Signs and Symptoms
The symptoms of constipation are its defining characteristics: infrequent stools, often fewer than three per week, and difficulty passing them (Basilisco 2013). People with constipation may also report abdominal bloating and discomfort, hard or lumpy stools that require straining to pass, or a sensation that there is a blockage or some other problem preventing complete emptying of the bowels (UMMC 2013a; Jamshed 2011; Mayo Clinic 2013a). Delirium, anorexia, and general functional decline may be associated with chronic constipation in the frail elderly (Jamshed 2011). Hemorrhoids, which are swollen, inflamed veins in the anal or rectal region, may occur as a result of constipation. Hemorrhoids can cause itching, bleeding, and a sensation of swelling around the anus (NIDDK 2013; Mayo Clinic 2013b).
Other complications of chronic constipation include:
- Anal fissures are small tears in the delicate lining of the anus (Mayo Clinic 2012).
- Rectocele is a bulging of the rectum toward the vaginal wall (Mayo Clinic 2014b).
- Rectal prolapse is a collapse and telescoping of the rectum through the anal canal (UMMC 2015b; MUSC 2015).

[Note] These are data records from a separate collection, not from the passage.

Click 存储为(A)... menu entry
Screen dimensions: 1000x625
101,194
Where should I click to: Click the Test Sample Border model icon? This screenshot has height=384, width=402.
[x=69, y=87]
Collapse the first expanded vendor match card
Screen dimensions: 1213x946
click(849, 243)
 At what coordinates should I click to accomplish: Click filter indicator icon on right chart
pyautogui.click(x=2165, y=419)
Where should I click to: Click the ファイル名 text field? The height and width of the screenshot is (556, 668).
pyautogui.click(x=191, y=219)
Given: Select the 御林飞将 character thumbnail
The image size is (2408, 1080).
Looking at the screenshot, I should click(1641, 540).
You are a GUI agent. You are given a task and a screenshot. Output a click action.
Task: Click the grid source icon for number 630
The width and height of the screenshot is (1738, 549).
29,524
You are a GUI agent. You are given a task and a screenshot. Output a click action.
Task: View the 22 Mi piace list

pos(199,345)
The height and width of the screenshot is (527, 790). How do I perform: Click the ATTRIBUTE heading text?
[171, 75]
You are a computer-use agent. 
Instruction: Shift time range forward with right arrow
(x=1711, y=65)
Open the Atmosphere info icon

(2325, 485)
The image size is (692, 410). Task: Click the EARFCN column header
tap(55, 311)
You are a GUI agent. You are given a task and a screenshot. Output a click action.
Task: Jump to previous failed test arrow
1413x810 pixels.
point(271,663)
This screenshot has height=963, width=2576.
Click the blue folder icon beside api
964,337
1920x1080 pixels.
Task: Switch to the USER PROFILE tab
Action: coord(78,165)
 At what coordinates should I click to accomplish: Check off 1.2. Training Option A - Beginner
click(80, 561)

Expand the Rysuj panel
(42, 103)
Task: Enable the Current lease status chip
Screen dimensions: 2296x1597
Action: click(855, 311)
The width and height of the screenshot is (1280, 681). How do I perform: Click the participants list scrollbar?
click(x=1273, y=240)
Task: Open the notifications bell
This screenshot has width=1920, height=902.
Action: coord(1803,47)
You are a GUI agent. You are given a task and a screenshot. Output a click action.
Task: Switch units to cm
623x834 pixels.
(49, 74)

- Fecal impaction occurs when a mass of dry, hard stool becomes lodged in the rectum, usually in individuals who have been constipated for an extended period of time (UMMC 2015a).
- Fecal incontinence is involuntary passage of stool associated with chronic constipation. It can occur due to general anorectal muscular weakness as a result of chronic constipation, laxative use, severe hemorrhoids, rectal prolapse, or fecal impaction (UMMC 2014).
- Acquired megacolon is an extremely enlarged colon that can result from prolonged severe constipation and that may require surgical treatment. Acquired megacolon occurs due to weakness and collapse of chronically stretched walls of the colon (Vieira 1996; Sparberg 1990; Pereira 1987).
- Bowel perforation as a result of constipation is a very rare medical emergency that can cause the bowel contents to enter the abdomen (Leung, Riutta 2011; NLM 2014a).